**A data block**
>> start

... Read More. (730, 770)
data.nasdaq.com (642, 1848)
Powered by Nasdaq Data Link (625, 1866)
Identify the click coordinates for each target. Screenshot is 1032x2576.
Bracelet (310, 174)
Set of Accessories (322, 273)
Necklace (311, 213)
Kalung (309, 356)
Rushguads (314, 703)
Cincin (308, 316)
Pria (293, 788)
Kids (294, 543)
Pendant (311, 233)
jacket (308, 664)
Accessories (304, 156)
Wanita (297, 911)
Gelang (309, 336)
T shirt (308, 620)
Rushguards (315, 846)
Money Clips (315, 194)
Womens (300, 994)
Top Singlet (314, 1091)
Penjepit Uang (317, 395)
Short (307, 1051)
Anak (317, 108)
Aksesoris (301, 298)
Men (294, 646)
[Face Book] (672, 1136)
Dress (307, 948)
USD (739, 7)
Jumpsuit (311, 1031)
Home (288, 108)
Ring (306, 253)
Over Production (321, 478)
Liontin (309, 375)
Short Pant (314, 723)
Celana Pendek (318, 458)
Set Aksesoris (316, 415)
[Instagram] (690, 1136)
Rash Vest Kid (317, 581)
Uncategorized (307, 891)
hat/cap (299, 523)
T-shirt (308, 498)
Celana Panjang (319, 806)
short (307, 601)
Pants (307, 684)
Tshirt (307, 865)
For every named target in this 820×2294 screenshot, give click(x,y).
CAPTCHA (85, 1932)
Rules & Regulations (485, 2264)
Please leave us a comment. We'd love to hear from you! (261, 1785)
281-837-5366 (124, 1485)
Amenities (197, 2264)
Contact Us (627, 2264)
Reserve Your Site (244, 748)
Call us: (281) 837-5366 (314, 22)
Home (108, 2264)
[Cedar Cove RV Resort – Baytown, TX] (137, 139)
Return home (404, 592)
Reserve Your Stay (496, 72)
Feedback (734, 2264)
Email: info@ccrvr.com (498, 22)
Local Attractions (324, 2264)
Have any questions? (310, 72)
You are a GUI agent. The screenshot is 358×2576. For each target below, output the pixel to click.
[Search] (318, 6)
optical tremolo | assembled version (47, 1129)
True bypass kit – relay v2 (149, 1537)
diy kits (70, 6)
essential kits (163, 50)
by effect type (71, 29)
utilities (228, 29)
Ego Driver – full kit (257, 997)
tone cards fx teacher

>> end

**WHAT IS NEEDED**
Repeat every line of the data block above, character for character.

**EXERCISE ANSWER**
... Read More. (730, 770)
data.nasdaq.com (642, 1848)
Powered by Nasdaq Data Link (625, 1866)
Identify the click coordinates for each target. Screenshot is 1032x2576.
Bracelet (310, 174)
Set of Accessories (322, 273)
Necklace (311, 213)
Kalung (309, 356)
Rushguads (314, 703)
Cincin (308, 316)
Pria (293, 788)
Kids (294, 543)
Pendant (311, 233)
jacket (308, 664)
Accessories (304, 156)
Wanita (297, 911)
Gelang (309, 336)
T shirt (308, 620)
Rushguards (315, 846)
Money Clips (315, 194)
Womens (300, 994)
Top Singlet (314, 1091)
Penjepit Uang (317, 395)
Short (307, 1051)
Anak (317, 108)
Aksesoris (301, 298)
Men (294, 646)
[Face Book] (672, 1136)
Dress (307, 948)
USD (739, 7)
Jumpsuit (311, 1031)
Home (288, 108)
Ring (306, 253)
Over Production (321, 478)
Liontin (309, 375)
Short Pant (314, 723)
Celana Pendek (318, 458)
Set Aksesoris (316, 415)
[Instagram] (690, 1136)
Rash Vest Kid (317, 581)
Uncategorized (307, 891)
hat/cap (299, 523)
T-shirt (308, 498)
Celana Panjang (319, 806)
short (307, 601)
Pants (307, 684)
Tshirt (307, 865)
For every named target in this 820×2294 screenshot, give click(x,y).
CAPTCHA (85, 1932)
Rules & Regulations (485, 2264)
Please leave us a comment. We'd love to hear from you! (261, 1785)
281-837-5366 (124, 1485)
Amenities (197, 2264)
Contact Us (627, 2264)
Reserve Your Site (244, 748)
Call us: (281) 837-5366 (314, 22)
Home (108, 2264)
[Cedar Cove RV Resort – Baytown, TX] (137, 139)
Return home (404, 592)
Reserve Your Stay (496, 72)
Feedback (734, 2264)
Email: info@ccrvr.com (498, 22)
Local Attractions (324, 2264)
Have any questions? (310, 72)
You are a GUI agent. The screenshot is 358×2576. For each target below, output the pixel to click.
[Search] (318, 6)
optical tremolo | assembled version (47, 1129)
True bypass kit – relay v2 (149, 1537)
diy kits (70, 6)
essential kits (163, 50)
by effect type (71, 29)
utilities (228, 29)
Ego Driver – full kit (257, 997)
tone cards fx teacher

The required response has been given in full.